→ **What is being asked**:
Copy each line below in which the string "Uncheck" occurs.

→ **Dataset entries**:
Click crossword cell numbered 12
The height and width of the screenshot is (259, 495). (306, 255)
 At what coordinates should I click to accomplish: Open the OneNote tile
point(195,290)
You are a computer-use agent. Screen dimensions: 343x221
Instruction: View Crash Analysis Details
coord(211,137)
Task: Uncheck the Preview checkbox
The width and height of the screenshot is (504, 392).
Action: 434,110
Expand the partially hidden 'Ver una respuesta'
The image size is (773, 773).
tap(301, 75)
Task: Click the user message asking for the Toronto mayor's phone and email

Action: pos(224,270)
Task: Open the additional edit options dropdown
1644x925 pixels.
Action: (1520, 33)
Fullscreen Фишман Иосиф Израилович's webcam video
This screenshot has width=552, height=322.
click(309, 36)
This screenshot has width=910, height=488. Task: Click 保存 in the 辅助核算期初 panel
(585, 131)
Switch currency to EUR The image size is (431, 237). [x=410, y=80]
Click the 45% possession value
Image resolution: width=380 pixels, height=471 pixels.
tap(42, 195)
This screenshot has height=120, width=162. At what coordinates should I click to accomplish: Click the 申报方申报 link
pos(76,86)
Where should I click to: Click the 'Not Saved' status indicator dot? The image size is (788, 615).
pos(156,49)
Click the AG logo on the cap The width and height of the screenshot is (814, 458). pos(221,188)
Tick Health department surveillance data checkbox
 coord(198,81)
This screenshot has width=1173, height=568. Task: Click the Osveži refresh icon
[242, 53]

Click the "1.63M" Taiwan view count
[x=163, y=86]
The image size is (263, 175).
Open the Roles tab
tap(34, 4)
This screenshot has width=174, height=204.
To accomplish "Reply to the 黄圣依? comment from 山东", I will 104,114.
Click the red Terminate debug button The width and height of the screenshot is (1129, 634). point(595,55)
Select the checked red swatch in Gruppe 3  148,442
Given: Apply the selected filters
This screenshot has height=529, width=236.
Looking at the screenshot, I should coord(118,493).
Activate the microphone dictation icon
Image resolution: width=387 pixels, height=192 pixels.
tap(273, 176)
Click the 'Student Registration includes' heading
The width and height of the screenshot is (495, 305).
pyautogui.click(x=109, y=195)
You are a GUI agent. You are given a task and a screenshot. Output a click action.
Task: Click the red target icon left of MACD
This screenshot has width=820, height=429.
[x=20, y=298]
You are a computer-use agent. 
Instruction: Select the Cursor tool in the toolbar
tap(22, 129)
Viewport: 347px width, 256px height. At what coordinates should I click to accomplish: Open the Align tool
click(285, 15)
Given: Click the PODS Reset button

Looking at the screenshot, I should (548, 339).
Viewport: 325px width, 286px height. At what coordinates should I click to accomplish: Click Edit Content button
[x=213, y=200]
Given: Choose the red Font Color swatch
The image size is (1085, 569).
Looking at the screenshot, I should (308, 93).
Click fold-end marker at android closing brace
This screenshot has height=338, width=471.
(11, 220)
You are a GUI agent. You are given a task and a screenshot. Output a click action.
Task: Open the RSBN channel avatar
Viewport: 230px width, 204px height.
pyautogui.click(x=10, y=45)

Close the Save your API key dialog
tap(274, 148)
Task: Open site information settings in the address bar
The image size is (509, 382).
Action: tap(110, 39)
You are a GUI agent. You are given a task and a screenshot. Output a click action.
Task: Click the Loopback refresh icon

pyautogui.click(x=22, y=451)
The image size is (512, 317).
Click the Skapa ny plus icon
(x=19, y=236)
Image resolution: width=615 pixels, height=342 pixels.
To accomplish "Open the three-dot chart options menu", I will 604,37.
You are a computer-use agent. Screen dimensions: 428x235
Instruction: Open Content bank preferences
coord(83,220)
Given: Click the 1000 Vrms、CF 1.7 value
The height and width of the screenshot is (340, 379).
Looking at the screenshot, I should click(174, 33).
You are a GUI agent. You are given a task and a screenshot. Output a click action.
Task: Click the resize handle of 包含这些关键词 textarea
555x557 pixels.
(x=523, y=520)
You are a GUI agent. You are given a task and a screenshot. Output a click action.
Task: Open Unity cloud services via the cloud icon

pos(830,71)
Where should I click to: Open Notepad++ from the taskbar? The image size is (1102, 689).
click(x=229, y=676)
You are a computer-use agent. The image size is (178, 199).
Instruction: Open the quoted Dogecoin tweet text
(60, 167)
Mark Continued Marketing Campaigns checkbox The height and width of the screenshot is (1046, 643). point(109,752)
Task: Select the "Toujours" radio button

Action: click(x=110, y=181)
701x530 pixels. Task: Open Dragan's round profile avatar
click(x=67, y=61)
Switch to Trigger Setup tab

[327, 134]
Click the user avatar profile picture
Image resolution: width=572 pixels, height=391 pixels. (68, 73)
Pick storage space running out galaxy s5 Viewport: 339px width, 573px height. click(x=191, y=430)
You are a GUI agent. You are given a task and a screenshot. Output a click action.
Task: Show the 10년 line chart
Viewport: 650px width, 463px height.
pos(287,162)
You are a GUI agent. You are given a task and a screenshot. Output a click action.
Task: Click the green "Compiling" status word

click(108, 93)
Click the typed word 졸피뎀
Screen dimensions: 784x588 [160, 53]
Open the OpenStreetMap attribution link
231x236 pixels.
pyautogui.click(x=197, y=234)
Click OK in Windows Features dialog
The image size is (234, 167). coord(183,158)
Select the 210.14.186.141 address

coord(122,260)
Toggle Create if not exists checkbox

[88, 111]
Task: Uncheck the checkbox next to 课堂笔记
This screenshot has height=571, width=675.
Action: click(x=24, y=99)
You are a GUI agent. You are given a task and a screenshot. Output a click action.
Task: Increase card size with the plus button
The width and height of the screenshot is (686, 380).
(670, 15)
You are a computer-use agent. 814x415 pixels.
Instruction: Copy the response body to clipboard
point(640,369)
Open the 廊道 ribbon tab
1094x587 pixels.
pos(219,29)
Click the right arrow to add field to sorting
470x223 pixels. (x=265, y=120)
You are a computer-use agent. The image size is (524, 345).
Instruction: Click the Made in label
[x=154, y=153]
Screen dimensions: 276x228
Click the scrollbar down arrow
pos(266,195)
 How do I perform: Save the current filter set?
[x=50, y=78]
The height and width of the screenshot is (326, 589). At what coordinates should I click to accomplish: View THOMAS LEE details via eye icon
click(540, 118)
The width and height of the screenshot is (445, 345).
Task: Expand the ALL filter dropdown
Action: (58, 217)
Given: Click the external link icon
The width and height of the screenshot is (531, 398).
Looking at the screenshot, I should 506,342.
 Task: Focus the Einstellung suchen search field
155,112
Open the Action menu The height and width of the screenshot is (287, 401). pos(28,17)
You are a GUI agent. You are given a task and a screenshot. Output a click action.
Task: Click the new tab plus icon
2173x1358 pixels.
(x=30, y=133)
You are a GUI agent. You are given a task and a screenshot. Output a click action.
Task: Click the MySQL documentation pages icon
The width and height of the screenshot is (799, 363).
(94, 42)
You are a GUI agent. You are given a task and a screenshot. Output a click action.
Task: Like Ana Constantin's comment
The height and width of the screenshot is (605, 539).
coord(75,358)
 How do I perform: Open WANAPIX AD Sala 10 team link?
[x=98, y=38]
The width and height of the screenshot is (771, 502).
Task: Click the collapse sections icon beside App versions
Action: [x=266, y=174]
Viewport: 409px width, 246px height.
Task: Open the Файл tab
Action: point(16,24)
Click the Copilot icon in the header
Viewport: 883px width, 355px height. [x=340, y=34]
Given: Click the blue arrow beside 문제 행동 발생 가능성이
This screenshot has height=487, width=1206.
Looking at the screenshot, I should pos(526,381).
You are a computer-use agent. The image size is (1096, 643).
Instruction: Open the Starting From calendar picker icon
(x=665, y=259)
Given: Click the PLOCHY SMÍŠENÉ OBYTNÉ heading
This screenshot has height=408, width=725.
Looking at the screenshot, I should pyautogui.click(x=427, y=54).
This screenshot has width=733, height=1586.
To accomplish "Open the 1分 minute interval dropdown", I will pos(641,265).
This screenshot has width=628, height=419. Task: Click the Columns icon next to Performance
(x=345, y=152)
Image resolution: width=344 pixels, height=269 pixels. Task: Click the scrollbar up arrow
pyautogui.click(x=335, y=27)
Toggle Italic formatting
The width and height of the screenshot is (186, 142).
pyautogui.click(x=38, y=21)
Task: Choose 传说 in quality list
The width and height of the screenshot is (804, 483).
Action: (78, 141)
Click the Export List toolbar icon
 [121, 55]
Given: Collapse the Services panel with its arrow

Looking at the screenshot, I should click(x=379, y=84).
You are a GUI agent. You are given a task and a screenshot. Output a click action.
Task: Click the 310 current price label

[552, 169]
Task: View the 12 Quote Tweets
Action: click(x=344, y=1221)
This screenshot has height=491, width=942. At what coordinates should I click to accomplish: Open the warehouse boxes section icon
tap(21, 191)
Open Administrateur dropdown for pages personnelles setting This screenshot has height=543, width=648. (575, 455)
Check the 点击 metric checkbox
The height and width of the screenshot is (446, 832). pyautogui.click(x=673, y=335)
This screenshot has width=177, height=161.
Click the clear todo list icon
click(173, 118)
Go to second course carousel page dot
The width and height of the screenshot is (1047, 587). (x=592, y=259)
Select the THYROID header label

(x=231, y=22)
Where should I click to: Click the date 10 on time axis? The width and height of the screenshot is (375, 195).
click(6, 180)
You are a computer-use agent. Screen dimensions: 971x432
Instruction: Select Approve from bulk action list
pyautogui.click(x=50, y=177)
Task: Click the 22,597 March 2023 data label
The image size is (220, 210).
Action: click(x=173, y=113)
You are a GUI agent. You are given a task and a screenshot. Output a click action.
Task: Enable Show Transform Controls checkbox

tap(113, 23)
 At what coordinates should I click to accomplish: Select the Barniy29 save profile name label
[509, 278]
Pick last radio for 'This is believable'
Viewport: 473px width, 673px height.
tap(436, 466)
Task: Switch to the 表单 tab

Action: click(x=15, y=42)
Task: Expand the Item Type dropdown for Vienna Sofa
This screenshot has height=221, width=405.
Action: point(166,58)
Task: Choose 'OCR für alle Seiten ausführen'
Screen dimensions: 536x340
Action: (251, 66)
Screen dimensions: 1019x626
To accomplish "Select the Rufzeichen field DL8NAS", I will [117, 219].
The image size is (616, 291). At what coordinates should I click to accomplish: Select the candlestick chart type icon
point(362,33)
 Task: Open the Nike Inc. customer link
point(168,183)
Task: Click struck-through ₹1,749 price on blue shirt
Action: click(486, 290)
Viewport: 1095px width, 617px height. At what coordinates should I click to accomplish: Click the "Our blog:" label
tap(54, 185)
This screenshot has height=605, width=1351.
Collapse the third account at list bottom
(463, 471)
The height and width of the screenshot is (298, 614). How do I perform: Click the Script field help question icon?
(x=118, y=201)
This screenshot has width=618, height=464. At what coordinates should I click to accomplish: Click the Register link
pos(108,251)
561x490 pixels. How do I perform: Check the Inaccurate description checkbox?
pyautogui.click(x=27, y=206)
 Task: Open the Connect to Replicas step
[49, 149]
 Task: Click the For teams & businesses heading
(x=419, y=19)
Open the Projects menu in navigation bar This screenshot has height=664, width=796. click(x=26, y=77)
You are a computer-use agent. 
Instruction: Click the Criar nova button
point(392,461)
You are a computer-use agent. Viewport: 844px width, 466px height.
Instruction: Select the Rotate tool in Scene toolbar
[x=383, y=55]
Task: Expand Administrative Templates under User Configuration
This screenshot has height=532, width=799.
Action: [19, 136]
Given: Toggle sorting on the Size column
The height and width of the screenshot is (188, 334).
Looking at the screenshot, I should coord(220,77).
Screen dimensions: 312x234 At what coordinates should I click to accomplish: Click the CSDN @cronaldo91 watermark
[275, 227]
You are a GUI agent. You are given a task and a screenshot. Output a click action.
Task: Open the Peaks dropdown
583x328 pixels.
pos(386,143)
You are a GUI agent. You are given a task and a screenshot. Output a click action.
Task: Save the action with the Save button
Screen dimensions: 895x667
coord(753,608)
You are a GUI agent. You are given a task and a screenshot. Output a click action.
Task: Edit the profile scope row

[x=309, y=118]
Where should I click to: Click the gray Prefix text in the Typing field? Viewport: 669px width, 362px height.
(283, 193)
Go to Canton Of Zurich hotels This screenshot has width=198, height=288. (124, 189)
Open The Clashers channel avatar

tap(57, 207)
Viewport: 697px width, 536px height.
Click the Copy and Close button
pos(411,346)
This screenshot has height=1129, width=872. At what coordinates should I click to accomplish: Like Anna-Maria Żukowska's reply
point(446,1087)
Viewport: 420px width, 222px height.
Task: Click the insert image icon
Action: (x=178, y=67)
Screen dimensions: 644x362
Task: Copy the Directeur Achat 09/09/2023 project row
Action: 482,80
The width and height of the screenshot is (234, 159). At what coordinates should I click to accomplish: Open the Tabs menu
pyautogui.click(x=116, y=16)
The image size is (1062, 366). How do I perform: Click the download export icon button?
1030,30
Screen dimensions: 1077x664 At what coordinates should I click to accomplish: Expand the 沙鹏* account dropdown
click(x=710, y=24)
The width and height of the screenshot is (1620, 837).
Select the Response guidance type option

→ **Answer section**:
Task: Uncheck the Preview checkbox
Task: Uncheck the checkbox next to 课堂笔记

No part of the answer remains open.